Farmers fret a lot, whether we’re sitting in the diner or standing up at a public meeting. It’s just the way we’re built. We will never admit that things are basically okay and there’s a chance we’ll get by. Just saying a thing like that out loud would invite a funnel cloud onto the property.
We’ve had an exceptionally cold wet spring in our part of the world and now it looks like the hay will never come off. I called my dairy farmer friend in Australia to wish him a happy birthday and found him grappling with world milk prices in the tank, the worst drought in living memory and a five foot very poisonous black snake in his shop. He was incredibly stressed and there was nothing I could do to help.
“I’ve never had a year like this,” he moaned. “My dad farmed for 50 years and he dealt with low prices, crop failures, drought, grassfires and snakes but never all in the same year. How can this be happening?”
It’s fine for my wife to scold me and say, “Quit worrying! You always find enough hay to get through the winter.” Always means nothing to a farmer. Just because you got away with it for 30 years doesn’t mean you’re going to get away with it this season.
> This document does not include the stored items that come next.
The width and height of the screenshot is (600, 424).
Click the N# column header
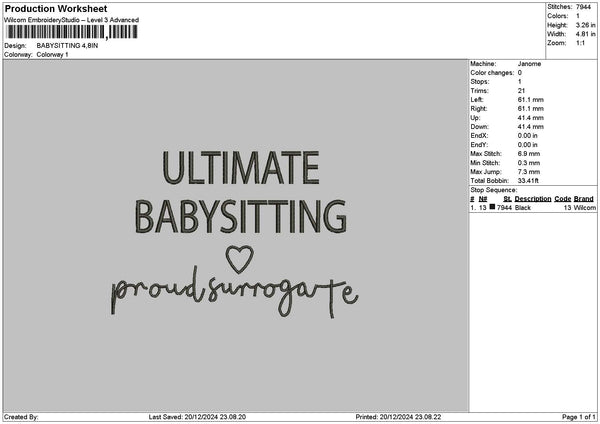tap(483, 199)
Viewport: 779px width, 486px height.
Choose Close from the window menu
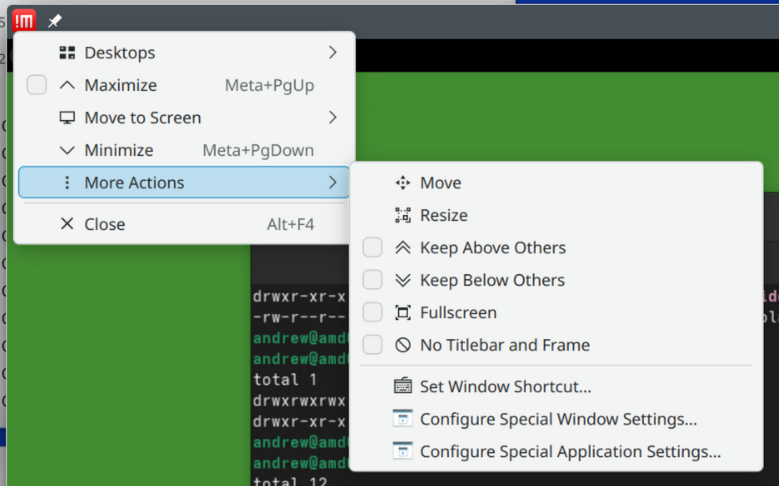104,224
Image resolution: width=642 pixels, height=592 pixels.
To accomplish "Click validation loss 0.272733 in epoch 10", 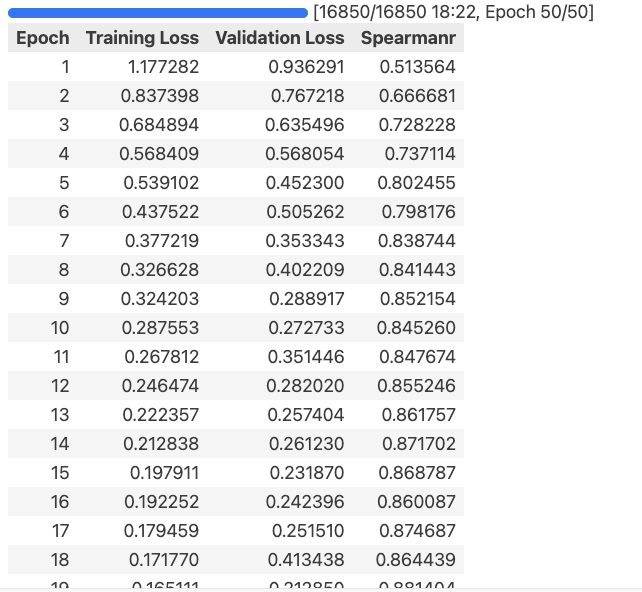I will [306, 328].
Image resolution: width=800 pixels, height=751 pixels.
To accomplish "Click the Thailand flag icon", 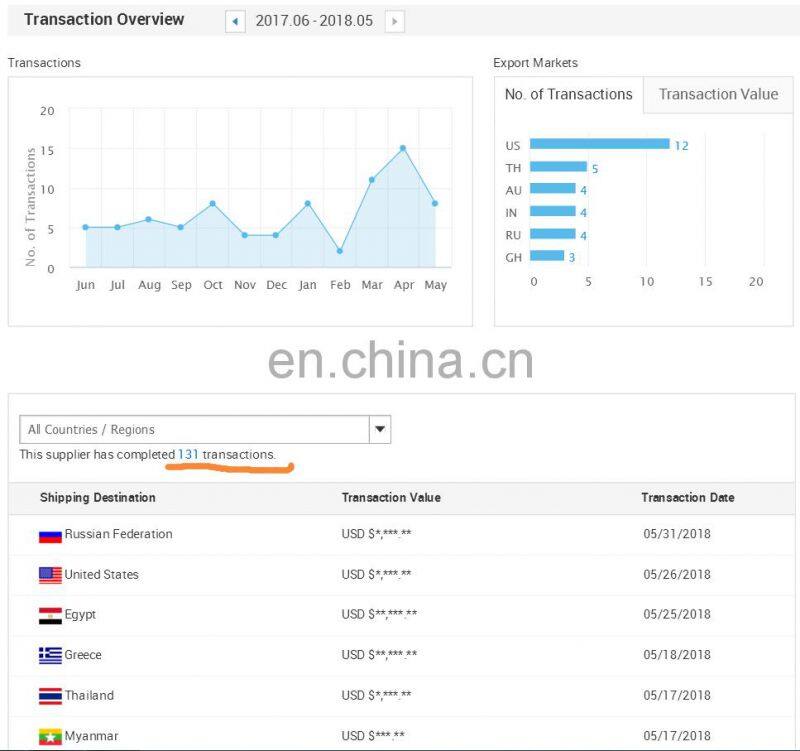I will coord(50,696).
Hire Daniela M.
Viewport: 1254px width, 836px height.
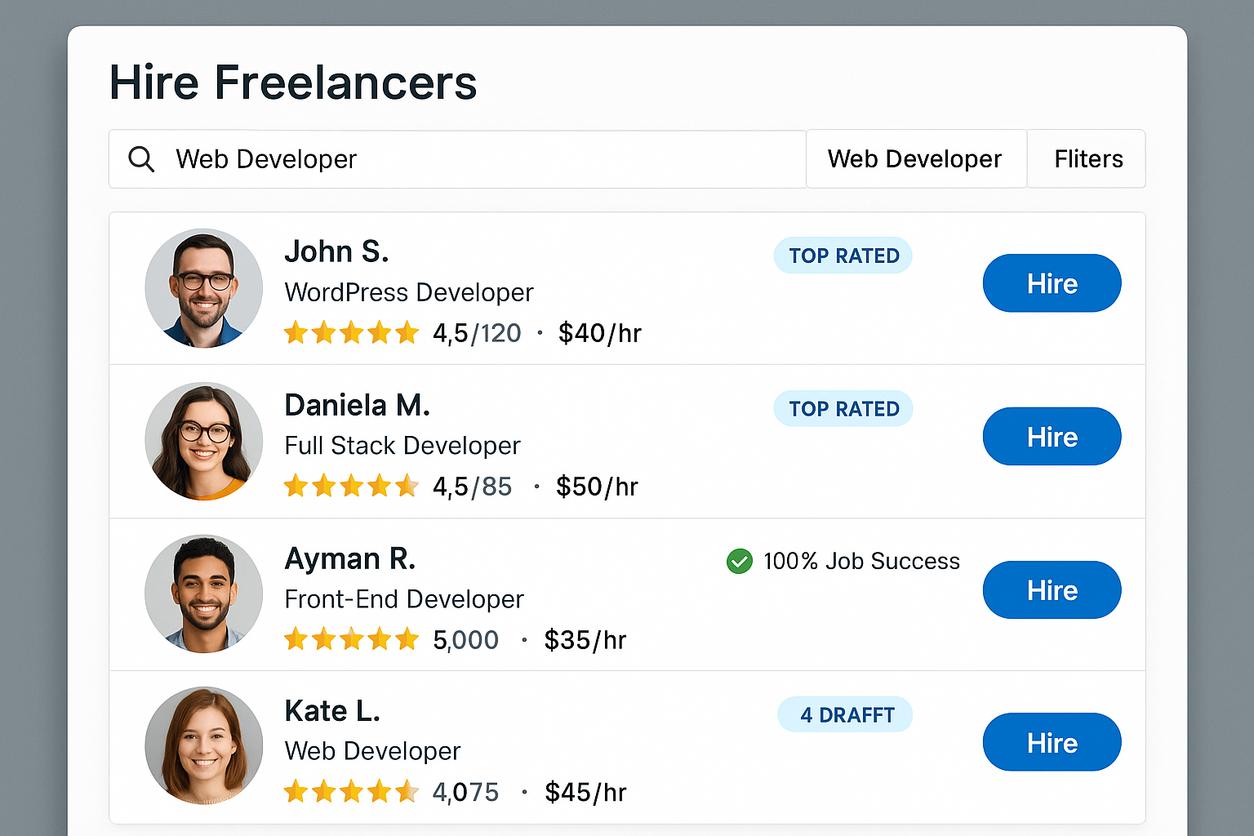pos(1051,437)
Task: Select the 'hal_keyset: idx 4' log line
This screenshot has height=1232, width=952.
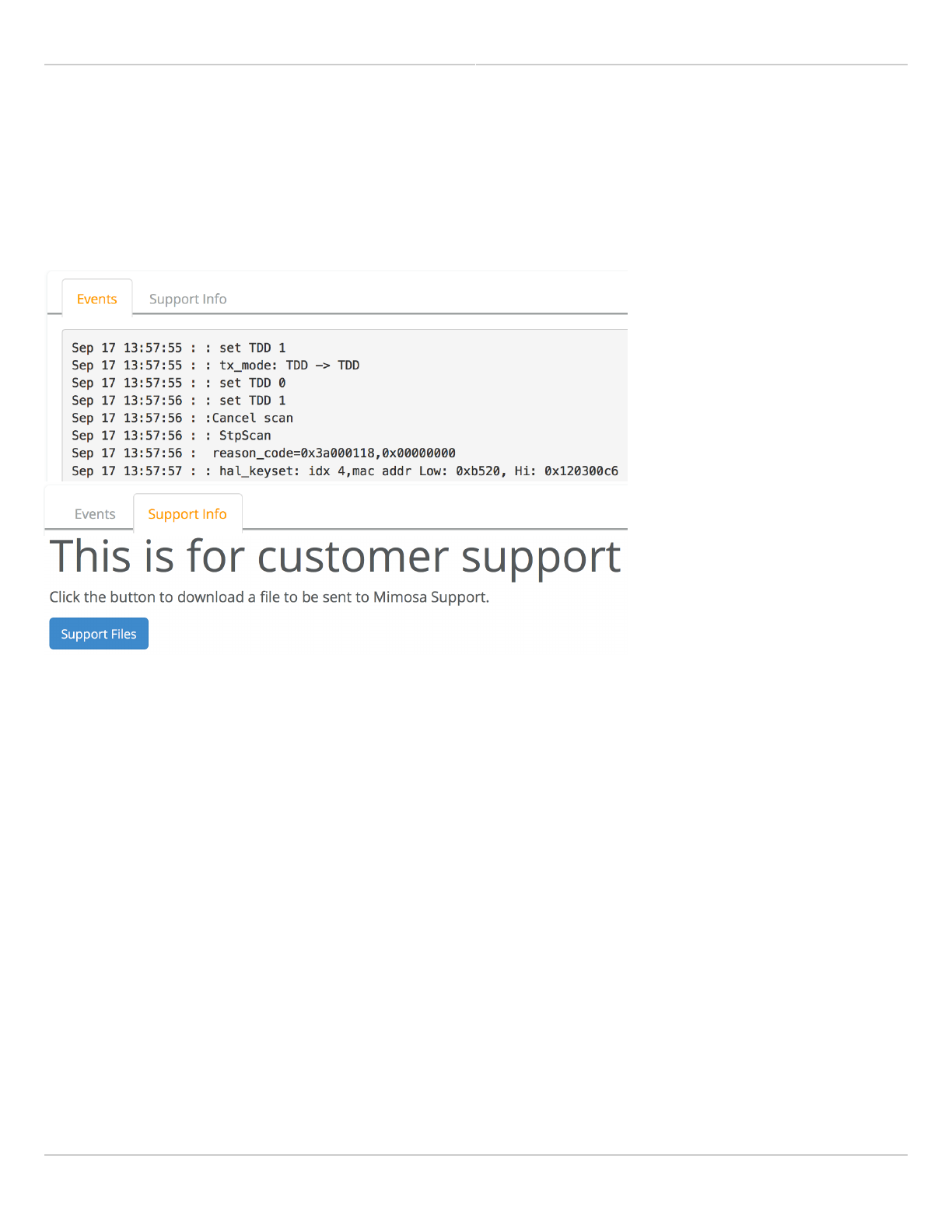Action: pos(345,471)
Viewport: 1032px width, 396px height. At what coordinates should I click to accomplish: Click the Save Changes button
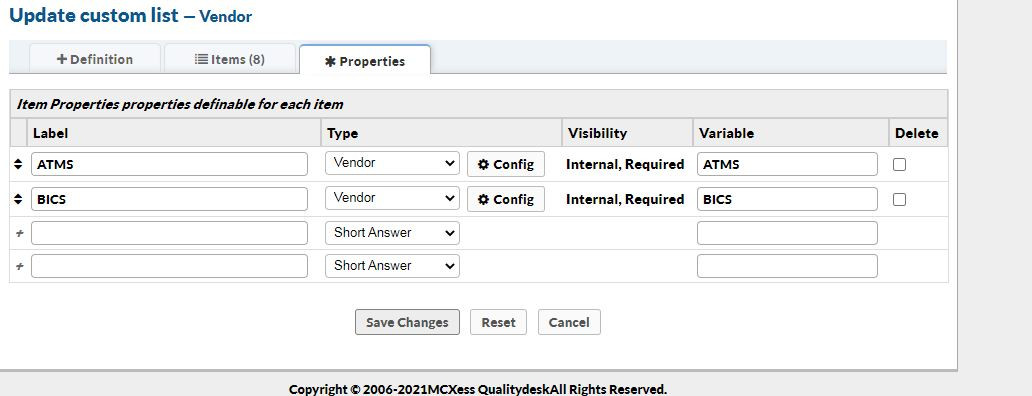[x=407, y=322]
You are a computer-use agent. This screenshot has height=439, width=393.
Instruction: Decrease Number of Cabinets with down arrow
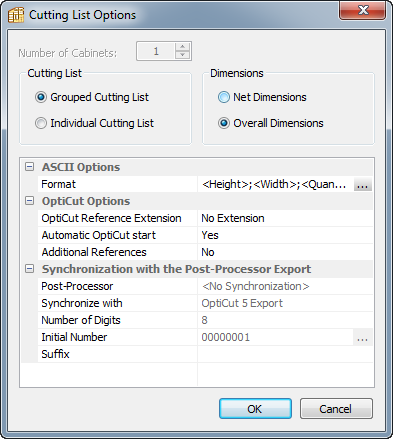tap(182, 55)
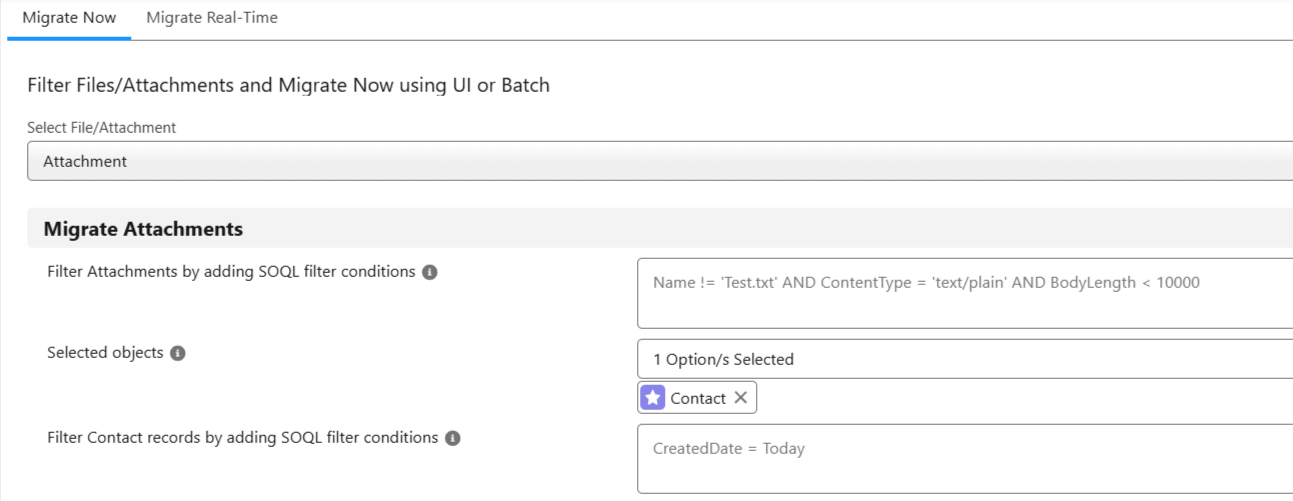Click the info icon next to Selected objects
The height and width of the screenshot is (501, 1293).
coord(178,353)
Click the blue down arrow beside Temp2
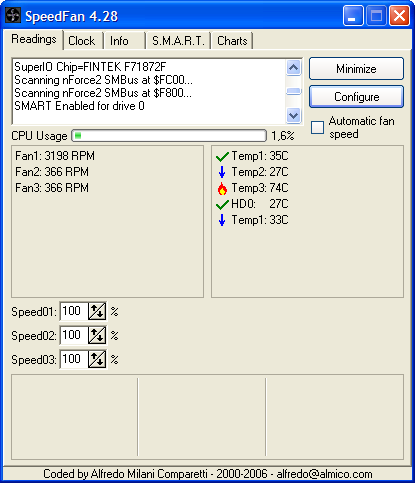The width and height of the screenshot is (415, 483). coord(222,172)
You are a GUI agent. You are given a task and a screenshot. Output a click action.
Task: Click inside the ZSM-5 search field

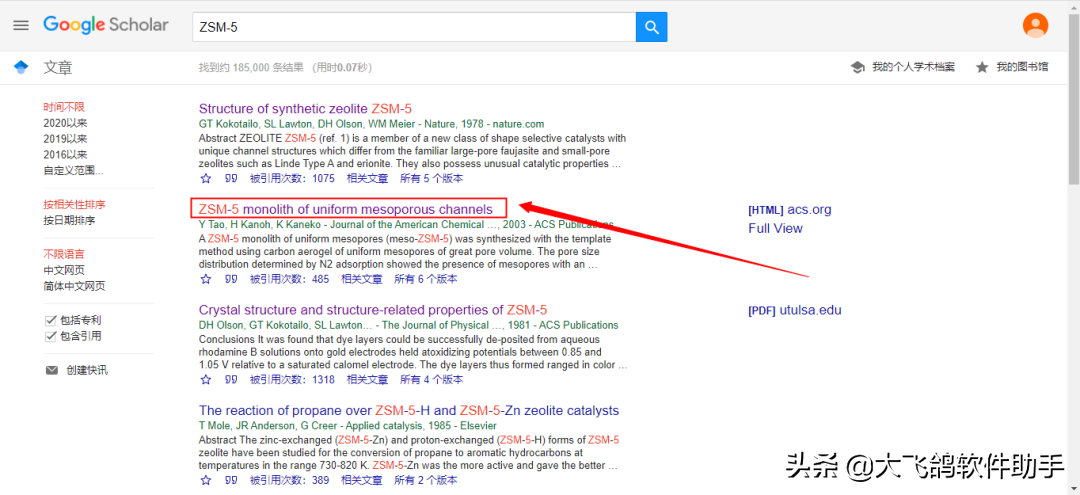[x=414, y=27]
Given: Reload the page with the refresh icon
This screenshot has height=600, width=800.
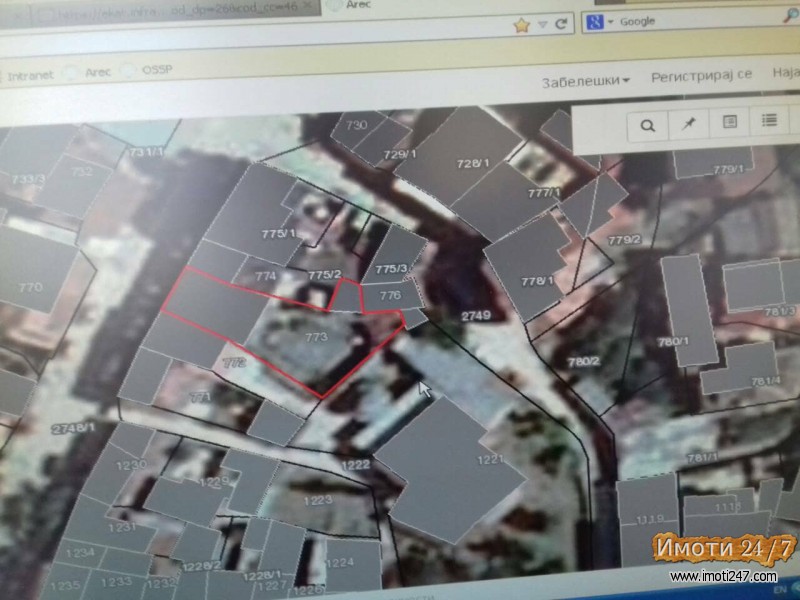Looking at the screenshot, I should click(x=563, y=23).
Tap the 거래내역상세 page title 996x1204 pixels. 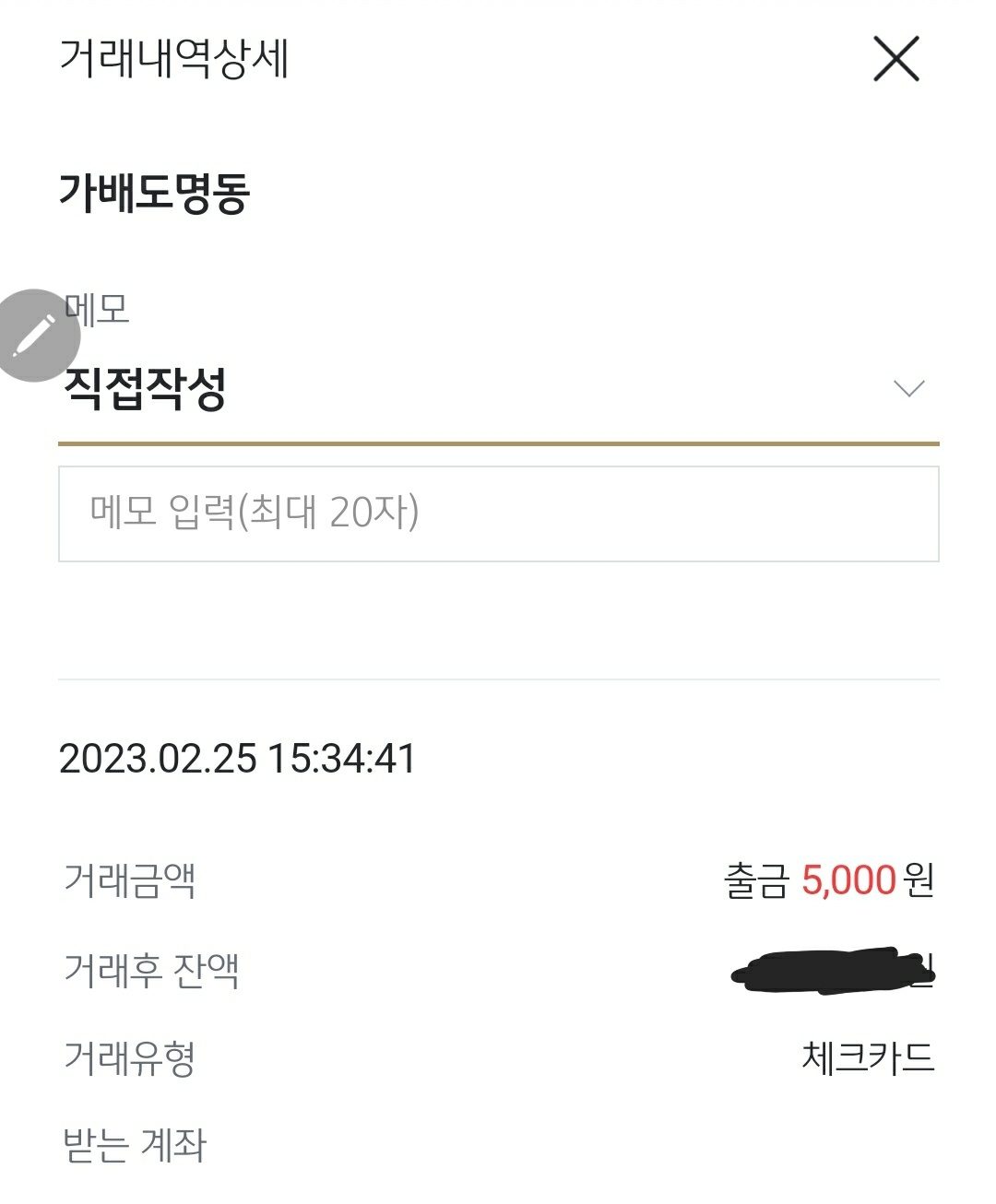tap(173, 60)
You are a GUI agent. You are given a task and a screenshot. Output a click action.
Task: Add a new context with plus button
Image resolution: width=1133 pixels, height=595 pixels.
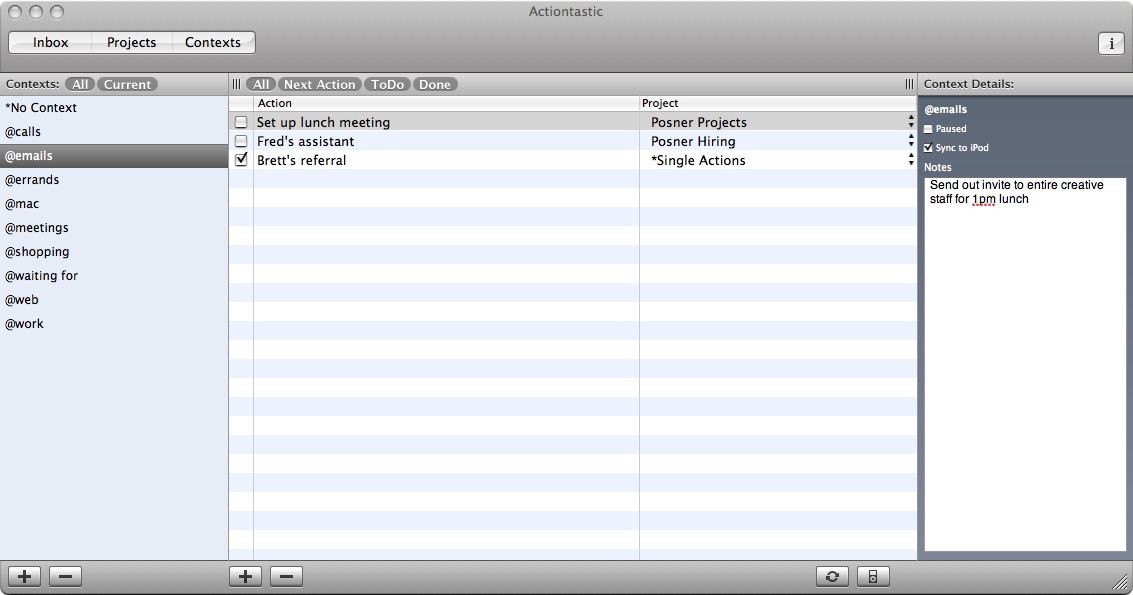25,576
After all, this year could be the Black Swan.
That’s an expression that came out of Europe. For thousands of years people believed there was no such thing as a black swan because no one had ever seen one. Black swans did not exist. Then a Dutchman sailed around to the west side of Australia for the first time and guess what he found? Black swan. He brought it home and showed it to the bird experts and they had to say, “Wow! Who knew?” So the expression means something you thought would never happen is happening right now; you are totally unprepared for it and you could be crushed like a bug. Black Swan moments happen to farmers all the time.
The term has come back into use in our time since a book came out written by an academic, Nassim Taleb, who predicted the financial meltdown of 2008. He noticed that humans have an incredibly bad record of predicting significant events. Nobody imagined the financial system would collapse in 2008. Nobody thought the tech bubble would burst or saw the Internet coming, or the light bulb or the printing press. Every one of those things was not only possible, it turned the world upside down.
Taleb said the best defence against this uncertainty is ‘robust preparedness’ and an understanding that our best trait is our ability to cope with change when it comes.
History also gives us a good example of robust preparedness. There was an ancient Roman named Seneca, who was a very powerful man, successful in business, close friend to the emperor but . . . he must have had a farm background because he was always terrified that something out there was going to sneak up on him and ruin everything he had built. He knew he was pretty good at adapting to whatever the world threw at him, but he also knew he was terrible at predicting what might happen. He decided the answer was to prepare himself mentally for disaster.
So he learned this little trick. Every night before he went to sleep he would pretend he had been shipwrecked and lost everything. He knew how to do this because he had survived a shipwreck once in real life. So he re-lived that shipwreck every night before he went to sleep and persuaded himself that he was destitute. Next morning he would wake up rich again and he always felt great.
That’s what a farmer has to learn to do. Think of the worst and be surprised or even relieved when it doesn’t happen. It’s a form of robust preparedness and it worked for Seneca.
Actually it didn’t.
Seneca got on the wrong side of a palace plot, was arrested for treason and the emperor sentenced him to death. He went home, ran a warm bath and slit his wrists. His last words were, “Holy flinging particles, I didn’t see that one coming . . . ”
Only it was in Latin. But you get the idea.